アントニオ・コンテはチェルシー、ジョゼ・モウリーニョはマンチェスター・ユナイテッドと、2人は今季からそれぞれ新たな挑戦をスタートさせた。競争力の激しいプレミアリーグでは就任1年目から結果を出すのは簡単なことではなく、加えて現在のプレミアリーグにはユルゲン・クロップ、マウリシオ・ポチェッティーノ、そしてジョゼップ・グアルディオラなど優秀な指揮官が揃っている。これまで以上に難しいリーグになっているのは間違いない。

その中で、コンテとモウリーニョの出来は大きく違う。コンテは昨季苦しんだチェルシーを上昇気流に乗せ、優勝をも狙える位置にチームを押し上げた。一方のモウリーニョはマンUで苦しんでおり、優勝どころかチャンピオンズリーグ出場権の確保すら難しいかもしれない。この2人の差はどこでついてしまったのか。その要因の1つは適応力だろう。

コンテも序盤はアーセナルに0-3で敗れるなど、悪い試合も多かった。しかし、それまで使用していた4バックから3バックに変更することでチームを立て直し、今では誰も手に負えないチームを作り上げている。
それに対してモウリーニョは開幕直後からスタイルを大きく変えていない。最前線は新加入のズラタン・イブラヒモビッチのままで、システムも[4-2-3-1]、あるいは[4-3-3]で固定したままだ。モウリーニョはこれまでも4バックを基本としたスタイルで戦ってきていたが、今のチームは明らかに機能していない。

所属している選手に合わせてベストな型を用意し、選手がプレイしやすい環境を作り出すのも名将の条件だ。モウリーニョは勝てるスタイルを持っているが、そのスタイルが上手く機能するにはスター選手を揃える必要があり、なおかつ彼らが好調を維持していなければならない。今のチームにもイブラヒモビッチ、ポグバなどスター選手はいるものの、まだ彼らは本調子というわけではない。

コンテがもともと3バックを得意としていたのは事実だが、モウリーニョとは引き出しの数に違いがあるように感じられる。何より、今のチェルシーは昨季からほとんど顔ぶれが変わっていない。新たに入ったのはエンゴロ・カンテ、マルコス・アロンソくらいで、イブラヒモビッチやポグバを揃えたマンUに比べれば地味な夏を過ごしたと言える。それでもコンテはここまで結果を出している。モウリーニョよりコンテの方が優れた指揮官との意見が出ても仕方がないだろう。

思えばコンテはイタリア代表、ユヴェントスと困難な状態にあったチームを立て直してきた。ユヴェントスも就任時は決して良い状態ではなく、前のシーズンをリーグ戦7位で終えていた。そのチームをいきなり無敗優勝に導き、その後の黄金期へと繋げてみせた。

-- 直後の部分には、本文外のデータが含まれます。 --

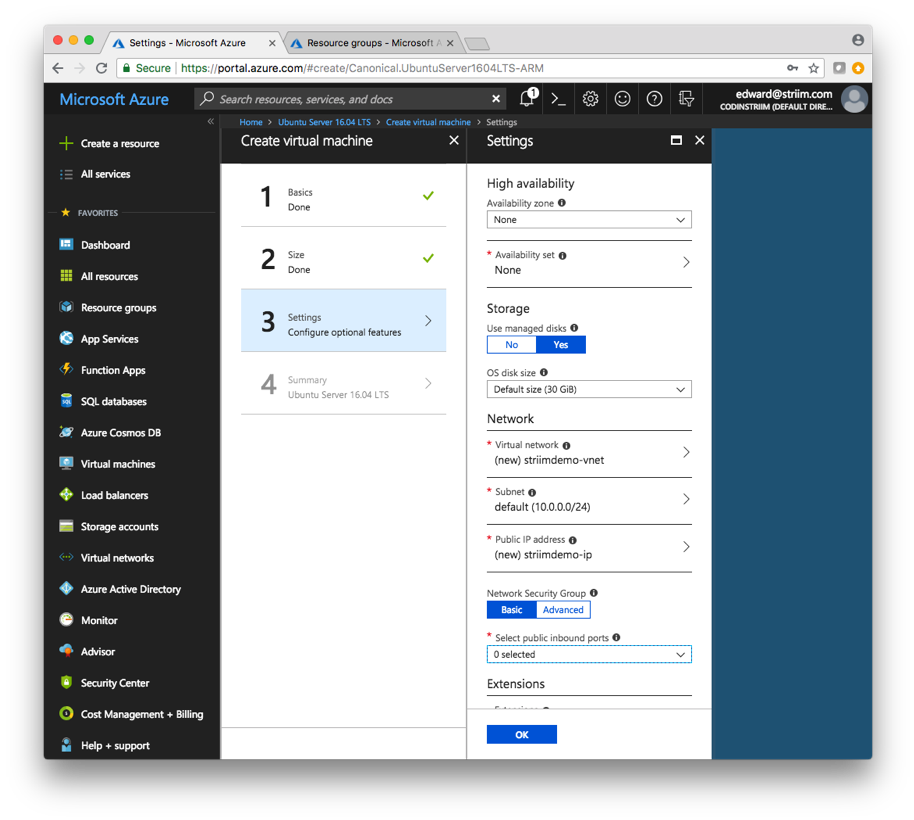The image size is (914, 820).
Task: Set Use managed disks to No
Action: coord(512,345)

EURO2016に出場したイタリアも決して陣容が豪華だったわけではないが、スペイン代表も撃破してベスト8に進出。最も優勝に近いチームとの声もあった。限られた戦力で勝てるスタイルを作り、持ち前の情熱をチームへ注入していく。モチベーターとしてもコンテが優れた存在なのは間違いない。モウリーニョも名将なのは間違いないが、現在チェルシーでコンテが見せている適応能力を見ると、コンテの方が優れた指揮官と判断できるのではないだろうか。